Insurers are entitled to make decisions as to the professionals they will insure and the terms of the relationship. To that end, insurers expend considerable energy evaluating risks and assessing the likelihood of a potential claim. The scope of underwriting and the key metrics may vary from carrier to carrier but without exception each insurer relies upon some form of insurance application. Insurers are entitled to rely upon the representations of their applicants and, when faced with a misrepresentation in an insurance application, have the right to deny coverage. Accordingly, we’ve cited previous examples of applicants caught in a lie in their insurance applications. Don’t do it. Consider another recent example.

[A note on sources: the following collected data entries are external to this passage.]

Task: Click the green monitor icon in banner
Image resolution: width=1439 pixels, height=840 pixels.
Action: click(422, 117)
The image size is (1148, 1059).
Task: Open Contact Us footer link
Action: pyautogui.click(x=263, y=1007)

In DeMarco v. Stoddard, a doctor had a medical malpractice policy with an insurer based in Rhode Island from 2007 through 2011. A doctor who practiced outside of Rhode Island could still obtain a policy with Insurer if at least 51% of the practice was generated in Rhode Island. On his insurance application the doctor responded “yes” to the question of whether at least 51% percent of his practice was generated in Rhode Island.
The doctor performed a surgery in 2010, which resulted in complications and an ultimate malpractice suit that was initiated in 2011 in the state of New Jersey. After finding out that the doctor had virtually no Rhode Island practice and had lied on his application, the insurer refused to provide insurance coverage for the claim. A Rhode Island state court allowed the carrier to rescind the policy based on the misrepresentation.
The plaintiff subsequently amended his complaint to add the insurer as a defendant, and sought to have it defend and indemnify the doctor. The trial and appellate courts required the carrier to provide coverage to the doctor up to $1 million — the amount of medical malpractice liability insurance that a physician licensed to practice medicine and performing medical services in New Jersey is required to maintain.
The state Supreme Court, however, overturned the decision. The court relied on well-established case-law that the carrier owes no duty to defend or indemnify for any pending or accrued claims at the time of rescission. As a result, the doctor was left without malpractice coverage and on the hook.